If N and S have a total of 8 spades among them, what is the probability that E has 3 of the remaining 5 spades?

And the answer is:
$$\frac{(^5C_3)(^{21}C_{10})}{^{26}C_{13}}=0.339$$
Reasoning goes:

*

*Choose 3 spades for E (first term in numerator)

*Choose the other 10 cards out of the 21 cards (second term in numerator)

*Denominator: choose 13 out of 26 cards for E.
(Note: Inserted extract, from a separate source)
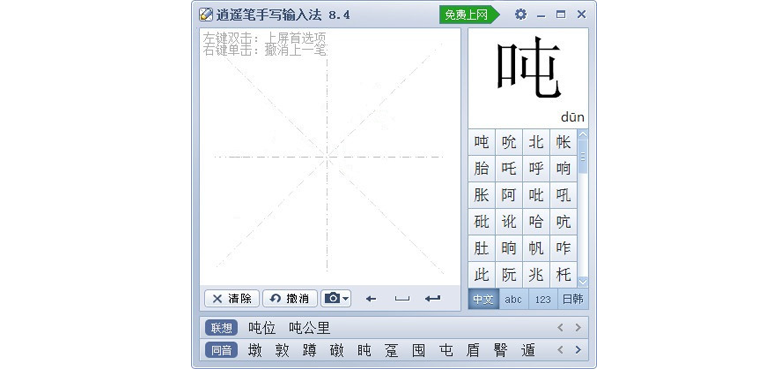Show next page of 联想 suggestions
The height and width of the screenshot is (369, 783).
[578, 328]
And so my question is: what is the reduced sample space here actually? Why is it 26 cards as the sample space for both numerator and the denominator? Why not 52 cards (i.e. all four players)?
 A: You need to find the probability that E has 3 of the remaining 5 spades. Now between them N and S  have a total of 8 spades, out of their combined total of 26 cards. This is why you have a reduced sample space, since you are now looking for the probability of the spades being distributed in a "smaller deck" of 26 cards between E and W, and can ignore the "deck of 26 cards" held by N and S.
Then we have that $^5C_3$ is the number of different combinations of $3$ spades out of the remaining $5$ (which is the number of spades we need for E). Then out of the $26-5=21$ remaining non-spade cards you have $^{21}C_{10}$ combinations to choose from to make up Es other $10$ cards. So now multiply these together to give the number of all possible hands that give E 3 spades, and then divide by the total number of combinations of $13$ cards from $26$, which is $^{26}C_{13}$, to give the probability, which gives the answer you have.
A: Another way to solve the problem using a reduced sample space focuses only on the $5$ spades
Each of E and W have $13$ slots available, and we want $3$ spades for E, $2$ for $W$
$\boxed{.}\boxed{.}\boxed{s}\boxed{.}\boxed{s}\boxed{s}\boxed{.}\boxed{.}\boxed{.}\boxed{.}\boxed{.}\boxed{.}\boxed{.}\quad\boxed{.}\boxed{.}\boxed{.}\boxed{.}\boxed{.}\boxed{.}\boxed{.}\boxed{.}\boxed{s}\boxed{.}\boxed{s}\boxed{.}\boxed{.}\quad$
Thus $Pr = \dfrac{\binom{13}{3}\binom{13}{2}}{\binom{26}{5}}$